Apesar dos desafios de quem passa semanas em alto mar, longe de casa, promete não desistir, sobretudo porque sonha também em ver a indústria um dia dominada por moçambicanos: "O meu sonho é tornar-me uma referência nesta indústria e espero que em alguns anos eu consiga tornar-me um gestor na plataforma".
Só com o projeto da Coral sul, Moçambique arrecadou 206 milhões de dólares (183 milhões de euros), naquele que é primeiro projeto Gás Natural Liquefeito em águas ultraprofundas daquela bacia.
"Cinquenta anos de independência é uma conquista enorme e só estando aqui, tendo esta infraestrutura, são notáveis as conquistas que têm sido feitas de tempo em tempo. Naturalmente, vamos ganhando experiências, vamos descobrindo mais recursos e colocando jovens a formarem-se nesta área porque estamos a descobrir hidrocarbonetos não só aqui, mas em outras partes do país", disse à Lusa o ministro da Administração Estatal e Função Pública, porta-voz do Governo, Inocêncio Impissa.

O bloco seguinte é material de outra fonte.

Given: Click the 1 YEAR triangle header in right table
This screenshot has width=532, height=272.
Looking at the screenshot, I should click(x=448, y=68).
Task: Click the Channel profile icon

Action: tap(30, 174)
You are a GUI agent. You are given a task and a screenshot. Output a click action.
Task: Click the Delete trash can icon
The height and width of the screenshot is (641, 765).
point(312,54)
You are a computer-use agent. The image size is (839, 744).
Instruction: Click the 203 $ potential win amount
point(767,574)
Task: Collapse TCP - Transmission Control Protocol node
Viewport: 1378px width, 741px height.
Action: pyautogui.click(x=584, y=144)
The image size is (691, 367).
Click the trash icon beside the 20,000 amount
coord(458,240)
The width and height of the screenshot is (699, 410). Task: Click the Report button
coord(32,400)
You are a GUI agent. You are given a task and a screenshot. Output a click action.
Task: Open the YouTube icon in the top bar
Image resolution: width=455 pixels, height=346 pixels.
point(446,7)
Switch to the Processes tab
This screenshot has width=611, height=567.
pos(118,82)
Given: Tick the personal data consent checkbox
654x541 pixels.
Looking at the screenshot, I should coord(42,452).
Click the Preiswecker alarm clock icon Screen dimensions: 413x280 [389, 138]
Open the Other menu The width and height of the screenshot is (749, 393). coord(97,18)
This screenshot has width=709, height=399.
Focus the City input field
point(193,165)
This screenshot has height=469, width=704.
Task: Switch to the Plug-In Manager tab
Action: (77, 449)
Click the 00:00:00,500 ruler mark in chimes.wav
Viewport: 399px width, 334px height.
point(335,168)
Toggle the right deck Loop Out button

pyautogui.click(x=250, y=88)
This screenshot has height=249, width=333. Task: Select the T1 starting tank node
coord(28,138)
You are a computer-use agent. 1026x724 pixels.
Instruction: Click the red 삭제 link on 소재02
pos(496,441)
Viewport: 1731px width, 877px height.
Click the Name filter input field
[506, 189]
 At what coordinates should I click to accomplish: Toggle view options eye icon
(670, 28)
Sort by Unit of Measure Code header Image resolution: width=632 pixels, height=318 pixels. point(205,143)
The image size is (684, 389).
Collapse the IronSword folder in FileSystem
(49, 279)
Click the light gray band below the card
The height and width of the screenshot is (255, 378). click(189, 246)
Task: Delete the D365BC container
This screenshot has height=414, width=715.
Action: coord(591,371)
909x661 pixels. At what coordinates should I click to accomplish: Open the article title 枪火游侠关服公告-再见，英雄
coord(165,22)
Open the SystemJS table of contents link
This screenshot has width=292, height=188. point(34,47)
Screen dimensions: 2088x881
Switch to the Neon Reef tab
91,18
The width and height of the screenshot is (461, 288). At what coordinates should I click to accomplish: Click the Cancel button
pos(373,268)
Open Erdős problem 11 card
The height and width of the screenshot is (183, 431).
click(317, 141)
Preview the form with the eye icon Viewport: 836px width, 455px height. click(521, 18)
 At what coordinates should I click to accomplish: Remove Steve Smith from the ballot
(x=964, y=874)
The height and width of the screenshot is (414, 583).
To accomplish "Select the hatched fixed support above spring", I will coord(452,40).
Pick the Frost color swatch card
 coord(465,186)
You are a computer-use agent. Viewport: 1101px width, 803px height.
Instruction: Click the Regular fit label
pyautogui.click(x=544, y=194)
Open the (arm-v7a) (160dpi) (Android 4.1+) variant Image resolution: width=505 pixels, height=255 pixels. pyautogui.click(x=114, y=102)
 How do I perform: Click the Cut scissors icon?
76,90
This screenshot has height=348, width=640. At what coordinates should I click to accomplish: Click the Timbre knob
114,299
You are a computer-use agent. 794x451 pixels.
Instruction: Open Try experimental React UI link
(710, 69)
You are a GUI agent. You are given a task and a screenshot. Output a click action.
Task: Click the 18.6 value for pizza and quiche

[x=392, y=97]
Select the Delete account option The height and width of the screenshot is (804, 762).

Moçambique tem três projetos de desenvolvimento aprovados para exploração das reservas de gás natural da bacia do Rovuma, classificadas entre as maiores do mundo, ao largo da costa de Cabo Delgado, além do operado pela Eni, casos da Mozambique LNG (Área 1), operado pela TotalEnergies, até 43 mtpa, e Rovuma LNG (Área 4), operado pela ExxonMobil, com 18 mtpa.
Em 2024, um estudo da consultora Deloitte concluiu que as reservas de GNL de Moçambique representam receitas potenciais de 100 mil milhões de dólares (96,2 mil milhões de euros), destacando a importância internacional do país na transição energética.
Só este ano, ainda sem a entrada em funcionamento das restantes operações, a produção moçambicana estimada de gás é de 5,4 mil milhões de metros cúbicos, o sexto maior produtor em África.